Galen Laius Gering (born February 13, 1971) is an American actor most known for his portrayal of characters on daytime soap operas. He currently plays the role of Rafe Hernandez on the long-running NBC soap opera Days of Our Lives. He also appeared on the NBC daytime soap opera Passions as Luis Lopez-Fitzgerald.

== Early life ==
Galen Laius Gering was born in Los Angeles, California, to Alan Gering and Michele de Oñate, a renowned west coast artist. He is of Russian Jewish descent on his father's side and French and Spanish/Basque descent on his mother's side (his maternal great-grandfather was a Basque immigrant). He has an older sister, Charissa. Gering was close to his grandmother, who was also an artist.

At the age of 18, Gering moved to New York City to start a modeling career and finished high school remotely. He traveled Europe as a model before attending New York University for a year. Gering finished college at the University of Miami where he studied creative writing and film.

== Career ==
In 1999, Gering learned of a role in an upcoming NBC daytime soap called Passions through Irene Marie Models. By the time Gering graduated from UM, he was already taping Passions, on which he had landed the role of Officer Luis Lopez-Fitzgerald. Gering was named one of People's 50 Most Beautiful People in 2000, and remained with Passions until its cancellation in 2008.

On October 31, 2008, Gering debuted on another NBC soap, Days of Our Lives, as Rafe Hernandez, an FBI agent who is hired to guard Sami Brady while she is under witness protection. He has also appeared in over 50 national commercials.
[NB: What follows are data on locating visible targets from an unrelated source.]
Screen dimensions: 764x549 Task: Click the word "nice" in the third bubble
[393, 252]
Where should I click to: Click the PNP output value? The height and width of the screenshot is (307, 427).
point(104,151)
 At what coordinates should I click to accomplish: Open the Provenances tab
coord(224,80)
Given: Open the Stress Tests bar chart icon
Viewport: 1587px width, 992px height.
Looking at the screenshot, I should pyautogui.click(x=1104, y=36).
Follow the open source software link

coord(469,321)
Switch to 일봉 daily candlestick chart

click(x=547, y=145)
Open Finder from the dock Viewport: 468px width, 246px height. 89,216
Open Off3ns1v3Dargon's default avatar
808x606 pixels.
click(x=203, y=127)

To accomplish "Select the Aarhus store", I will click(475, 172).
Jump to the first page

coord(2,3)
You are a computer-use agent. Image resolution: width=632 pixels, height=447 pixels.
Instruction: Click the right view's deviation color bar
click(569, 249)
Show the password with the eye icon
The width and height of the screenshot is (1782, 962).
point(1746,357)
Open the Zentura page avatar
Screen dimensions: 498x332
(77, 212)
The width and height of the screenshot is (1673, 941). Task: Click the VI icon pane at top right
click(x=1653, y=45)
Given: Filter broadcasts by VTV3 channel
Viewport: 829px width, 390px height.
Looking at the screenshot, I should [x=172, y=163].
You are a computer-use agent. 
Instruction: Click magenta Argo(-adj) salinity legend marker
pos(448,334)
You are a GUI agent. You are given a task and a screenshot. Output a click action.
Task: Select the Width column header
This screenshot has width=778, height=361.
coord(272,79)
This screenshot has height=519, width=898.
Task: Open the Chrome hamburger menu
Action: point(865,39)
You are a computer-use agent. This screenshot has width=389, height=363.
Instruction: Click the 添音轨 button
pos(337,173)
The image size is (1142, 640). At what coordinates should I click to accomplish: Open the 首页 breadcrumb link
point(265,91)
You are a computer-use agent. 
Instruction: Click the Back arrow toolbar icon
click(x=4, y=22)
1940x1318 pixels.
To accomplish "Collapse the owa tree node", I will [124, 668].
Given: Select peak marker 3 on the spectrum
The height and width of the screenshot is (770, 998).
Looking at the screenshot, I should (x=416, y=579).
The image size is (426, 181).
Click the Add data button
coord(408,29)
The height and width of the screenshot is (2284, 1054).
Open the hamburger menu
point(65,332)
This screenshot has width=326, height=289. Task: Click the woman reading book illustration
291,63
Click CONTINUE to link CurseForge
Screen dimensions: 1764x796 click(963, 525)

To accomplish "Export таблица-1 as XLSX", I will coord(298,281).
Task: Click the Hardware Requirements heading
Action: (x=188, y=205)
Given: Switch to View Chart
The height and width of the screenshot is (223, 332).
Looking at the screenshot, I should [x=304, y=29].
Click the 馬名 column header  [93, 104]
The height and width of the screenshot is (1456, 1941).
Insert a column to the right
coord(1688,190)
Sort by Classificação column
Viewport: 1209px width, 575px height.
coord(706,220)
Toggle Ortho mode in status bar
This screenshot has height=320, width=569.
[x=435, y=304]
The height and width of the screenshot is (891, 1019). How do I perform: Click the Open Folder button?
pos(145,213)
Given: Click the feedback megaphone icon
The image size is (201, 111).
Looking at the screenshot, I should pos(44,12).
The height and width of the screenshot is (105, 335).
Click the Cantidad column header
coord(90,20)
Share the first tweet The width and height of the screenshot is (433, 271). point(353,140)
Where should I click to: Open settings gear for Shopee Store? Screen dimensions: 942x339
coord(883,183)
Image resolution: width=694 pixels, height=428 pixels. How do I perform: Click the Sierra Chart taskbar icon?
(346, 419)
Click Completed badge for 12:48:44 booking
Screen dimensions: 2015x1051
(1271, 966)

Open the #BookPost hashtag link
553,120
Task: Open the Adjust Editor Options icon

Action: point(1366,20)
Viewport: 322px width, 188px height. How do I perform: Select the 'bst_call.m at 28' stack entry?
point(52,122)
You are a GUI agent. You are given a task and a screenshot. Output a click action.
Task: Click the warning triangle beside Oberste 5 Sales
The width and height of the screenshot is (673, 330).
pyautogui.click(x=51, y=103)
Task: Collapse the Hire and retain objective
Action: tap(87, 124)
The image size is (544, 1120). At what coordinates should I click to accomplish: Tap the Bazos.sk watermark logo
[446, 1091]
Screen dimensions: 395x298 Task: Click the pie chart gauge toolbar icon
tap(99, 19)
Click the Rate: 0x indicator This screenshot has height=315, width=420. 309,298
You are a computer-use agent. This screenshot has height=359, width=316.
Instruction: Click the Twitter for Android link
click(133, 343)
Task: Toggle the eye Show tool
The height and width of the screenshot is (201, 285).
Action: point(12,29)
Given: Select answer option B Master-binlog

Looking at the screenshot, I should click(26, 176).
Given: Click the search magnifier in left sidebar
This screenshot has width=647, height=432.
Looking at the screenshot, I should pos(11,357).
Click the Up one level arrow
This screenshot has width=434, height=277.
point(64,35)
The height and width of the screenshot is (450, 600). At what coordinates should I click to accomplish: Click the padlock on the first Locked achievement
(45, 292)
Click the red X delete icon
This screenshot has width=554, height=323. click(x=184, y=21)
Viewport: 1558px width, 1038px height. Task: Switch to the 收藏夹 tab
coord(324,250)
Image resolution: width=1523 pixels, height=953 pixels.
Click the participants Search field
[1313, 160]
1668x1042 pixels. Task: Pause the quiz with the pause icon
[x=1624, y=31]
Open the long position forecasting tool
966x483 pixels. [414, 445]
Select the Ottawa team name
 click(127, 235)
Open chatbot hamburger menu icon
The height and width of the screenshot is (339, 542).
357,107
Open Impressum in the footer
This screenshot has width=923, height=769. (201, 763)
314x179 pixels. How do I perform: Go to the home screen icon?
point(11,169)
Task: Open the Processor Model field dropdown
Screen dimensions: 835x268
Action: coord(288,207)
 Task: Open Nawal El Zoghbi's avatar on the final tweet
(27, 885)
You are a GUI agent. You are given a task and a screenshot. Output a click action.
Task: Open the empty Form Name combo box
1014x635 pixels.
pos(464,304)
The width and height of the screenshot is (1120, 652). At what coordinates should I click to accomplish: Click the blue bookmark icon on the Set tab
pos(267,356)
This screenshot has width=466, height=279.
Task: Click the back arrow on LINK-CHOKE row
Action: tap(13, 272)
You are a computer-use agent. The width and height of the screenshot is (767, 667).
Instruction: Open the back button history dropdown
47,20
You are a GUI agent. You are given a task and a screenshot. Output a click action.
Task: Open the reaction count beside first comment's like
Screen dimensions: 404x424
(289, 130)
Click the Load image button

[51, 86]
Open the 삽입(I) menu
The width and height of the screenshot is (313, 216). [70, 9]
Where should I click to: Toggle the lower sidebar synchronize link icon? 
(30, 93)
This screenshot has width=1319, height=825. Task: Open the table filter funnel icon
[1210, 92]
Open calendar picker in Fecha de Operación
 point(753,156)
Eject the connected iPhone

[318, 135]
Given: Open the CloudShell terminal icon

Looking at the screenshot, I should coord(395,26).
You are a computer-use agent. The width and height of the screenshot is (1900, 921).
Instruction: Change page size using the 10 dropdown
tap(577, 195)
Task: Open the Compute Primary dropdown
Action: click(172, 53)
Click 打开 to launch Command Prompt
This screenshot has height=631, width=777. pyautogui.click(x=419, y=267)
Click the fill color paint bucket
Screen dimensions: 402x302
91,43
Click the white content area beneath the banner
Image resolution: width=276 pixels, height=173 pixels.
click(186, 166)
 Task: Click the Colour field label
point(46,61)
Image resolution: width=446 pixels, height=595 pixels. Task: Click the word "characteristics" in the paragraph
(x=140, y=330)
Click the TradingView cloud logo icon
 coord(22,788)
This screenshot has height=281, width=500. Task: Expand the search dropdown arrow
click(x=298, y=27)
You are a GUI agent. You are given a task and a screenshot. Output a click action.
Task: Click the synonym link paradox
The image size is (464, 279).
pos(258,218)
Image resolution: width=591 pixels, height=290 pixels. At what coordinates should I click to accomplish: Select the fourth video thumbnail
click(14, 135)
On September 25, 2011, Gering and his wife, Jenna, starred on the E! reality series Dirty Soap together with their kids. The show ended on November 13, 2011, after only one season.

==Filmography==

Film and television roles
| Year | Title | Role | Notes |
|---|---|---|---|
| 1999–2008 | Passions | Luis Lopez-Fitzgerald | Main role |
| 2003 | Miss Match | Adrian | Episode: "Forgive and Forget" |
| 2006 | Mein Liebchen | Bradley | Short film |
| 2008–present | Days of Our Lives | Rafe Hernandez | Main role |
| 2009 | 10 Items or Less | Dale | Episode: "Sesquicentennial" |
| 2009–12 | Venice: The Series | Owen Brogno | 36 episodes |
| 2011 | Dirty Soap | Himself | 5 episodes |
| 2015 | Talking Marriage with Ryan Bailey | Himself | 1 episode |
| 2017 | Battle of the Network Stars | Himself | 1 episode |

== Personal life ==
Gering is married to Jenna Hudlett and they have two sons together.